Limoncello Pound Cake Recipe

If you live in the South or in warmer climates, you might think 50F weather is nothing to call home about, but when you’ve had a winter as long as New England has had, it’s time to celebrate. The windows are open, we’re doing some deep spring cleaning – all while soaking in the sun on the deck. Thus the creation of this Limoncello Pound Cake – it’s like taking a bite of the sun!

Limoncello Pound Cake Recipe

Traditionally, a pound cake calls for a pound of flour, a pound of butter (yes!), a pound of sugar and a pound of eggs. I’ve reworked this recipe a bit so it’s – literally – not as heavy as a traditional pound cake but still as luscious. The bring lemon flavor is incredible in this. If you don’t have limoncello, substitute for fresh lemon juice.
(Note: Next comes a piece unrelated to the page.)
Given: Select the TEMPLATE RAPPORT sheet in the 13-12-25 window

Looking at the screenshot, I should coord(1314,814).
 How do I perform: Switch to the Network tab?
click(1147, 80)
It’s the perfect cake to have a slice with in the morning with your coffee, in the afternoon as a quick snack, and even before bed as an indulgence with your chamomile tea. The lemon pairs perfectly with it all – although I don’t recommend three full slices a day – but I’m not your Mom, so do what you want!
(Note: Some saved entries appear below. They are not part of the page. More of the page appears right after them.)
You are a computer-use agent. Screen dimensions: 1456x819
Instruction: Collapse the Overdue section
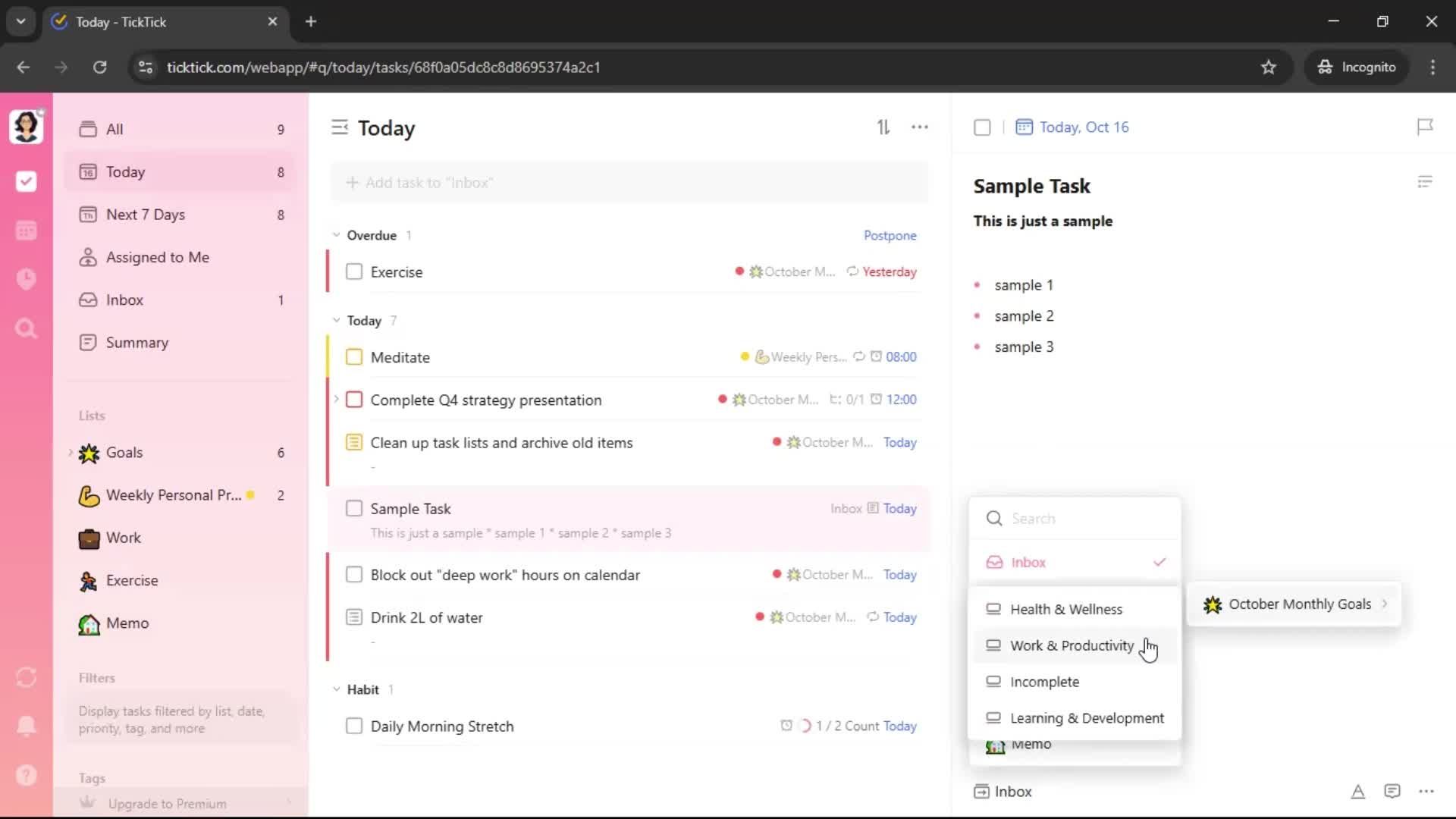(337, 235)
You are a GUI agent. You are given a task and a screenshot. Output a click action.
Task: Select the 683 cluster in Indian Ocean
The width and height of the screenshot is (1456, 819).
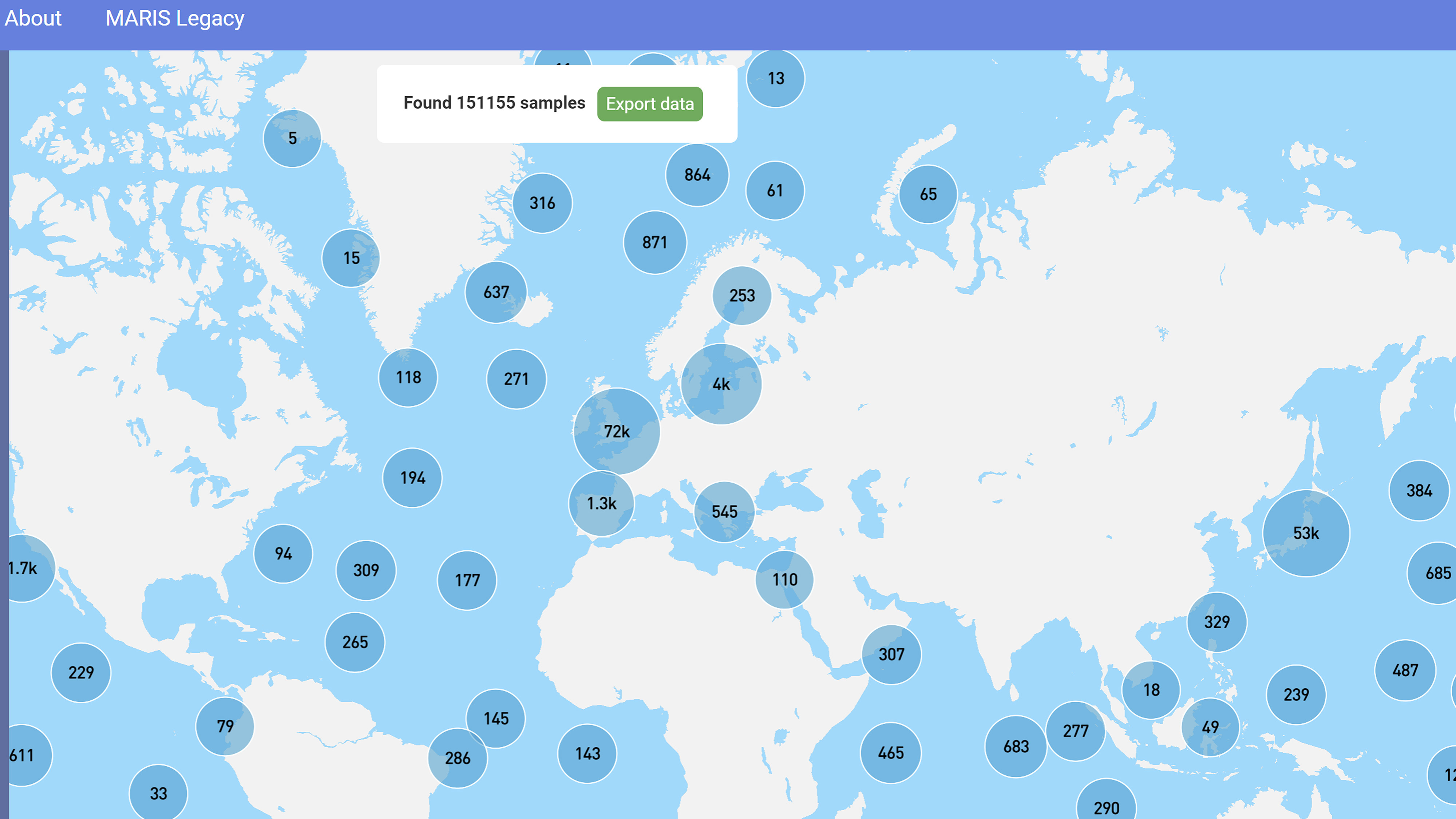(x=1016, y=747)
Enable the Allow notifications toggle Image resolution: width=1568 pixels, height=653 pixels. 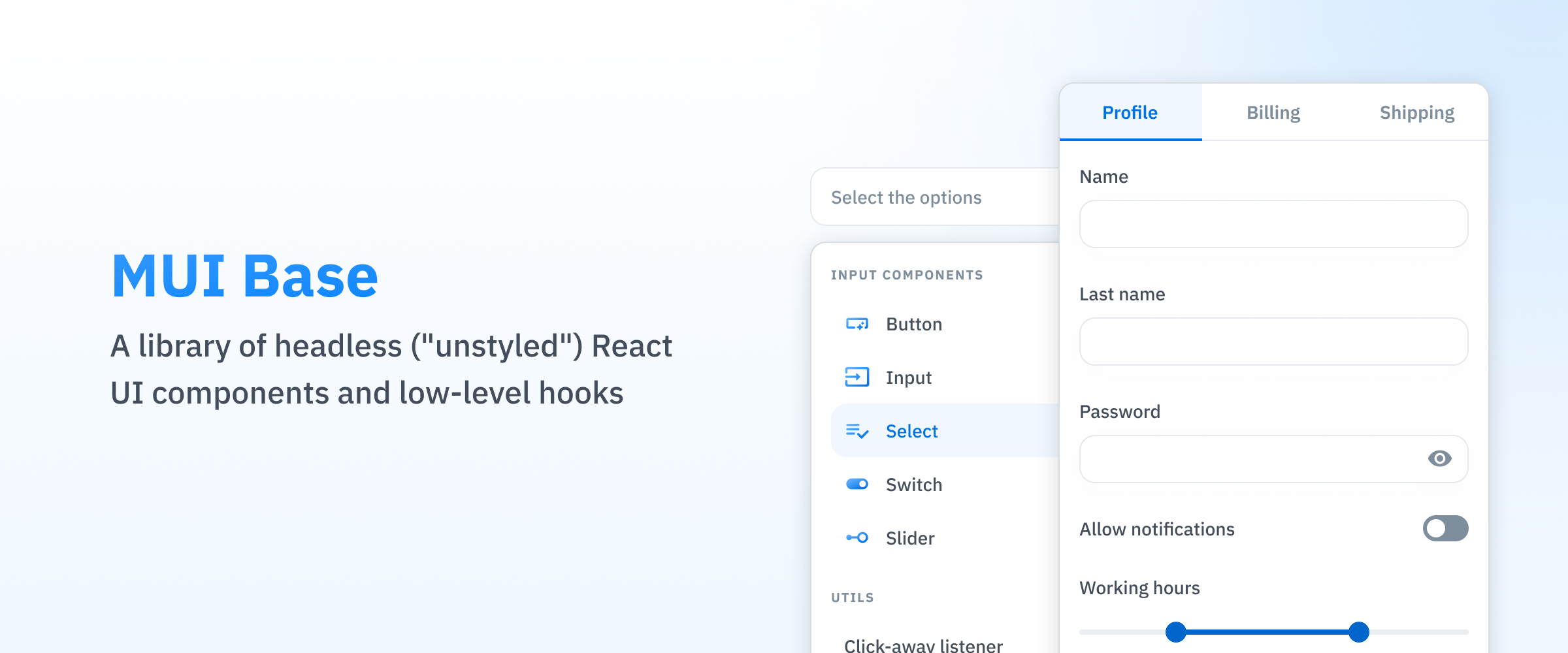tap(1445, 529)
And since it’s spring and even though lemons are a seasonal winter fruit, the brightness in lemons just pair so well with the season of sunshine, so here are a few other of my favorite lemon recipes: Yogurt Lemon Loaf, Lemon Poppyseed No Bake Protein Bites, Lemon Poppyseed Zucchini Bread, and Lemon Madeleines.
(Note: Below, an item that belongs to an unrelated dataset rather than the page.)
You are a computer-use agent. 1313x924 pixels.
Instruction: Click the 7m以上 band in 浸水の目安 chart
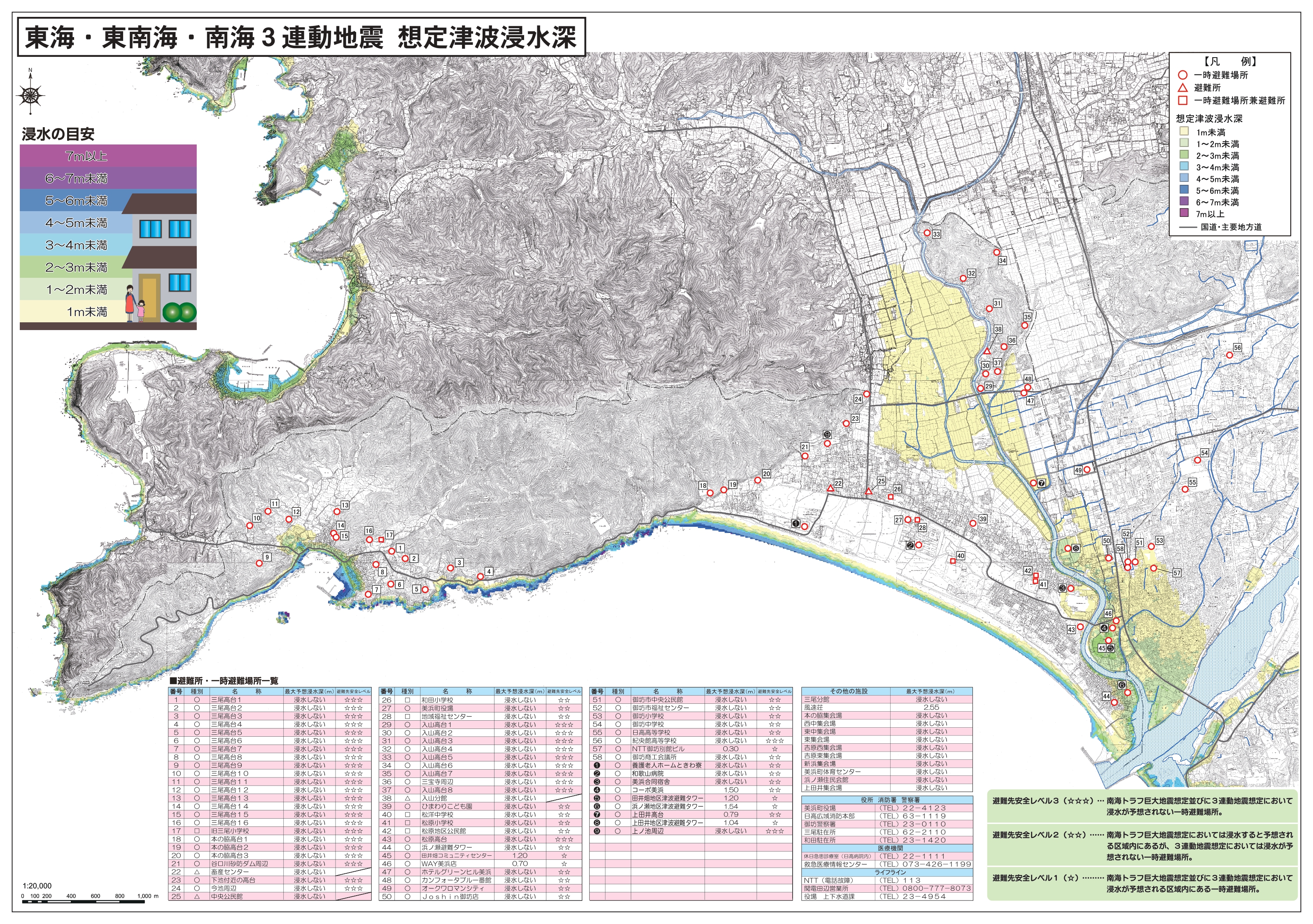(x=108, y=156)
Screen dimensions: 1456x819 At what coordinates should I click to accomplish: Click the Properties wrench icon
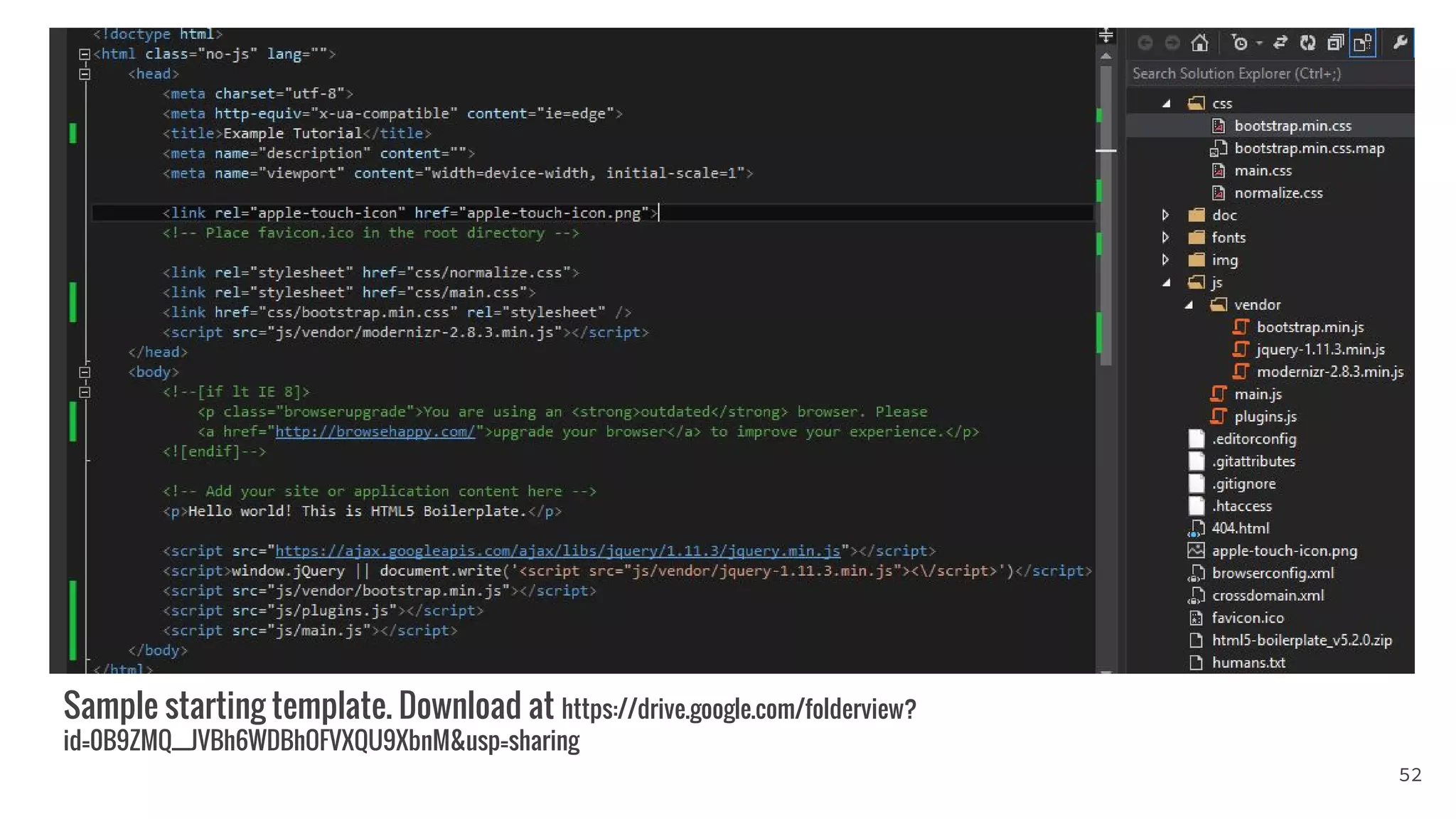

Limoncello Pound Cake Recipe

Limoncello Pound Cake

Print Recipe
Limoncello Pound Cake Recipe
Prep Time:10 minutes
Cook Time:40 minutes
Total Time:50 minutes


  • 2 cups all purpose flour
  • 1 teaspoon baking soda
  • 2 teaspoons baking powder
  • ½ teaspoon kosher salt
  • 1 cup whole milk
  • 1 lemon juiced and zested
  • ½ cup limoncello
  • 1 cup granulated sugar
  • 2 large eggs
  • ¼ cup vegetable oil

for the glaze:

  • ¼ cup powdered sugar
  • 1-2 tablespoons limoncello


  • Preheat oven to 350F and grease a loaf pan.
  • Whisk together in a bowl all the dry ingredients (flour, baking soda, baking powder, and salt).
  • In a separate bowl, whisk the milk, lemon juice and zest, limoncello, sugar, eggs, and oil.
  • Pour wet ingredients into dry and fold until incorporated. Pour into greased loaf pan and bake 35-50 minutes until done.
  • To make glaze: mix the powdered sugar and limoncello until smooth. Drizzle over warm cake and serve warm or room temperature.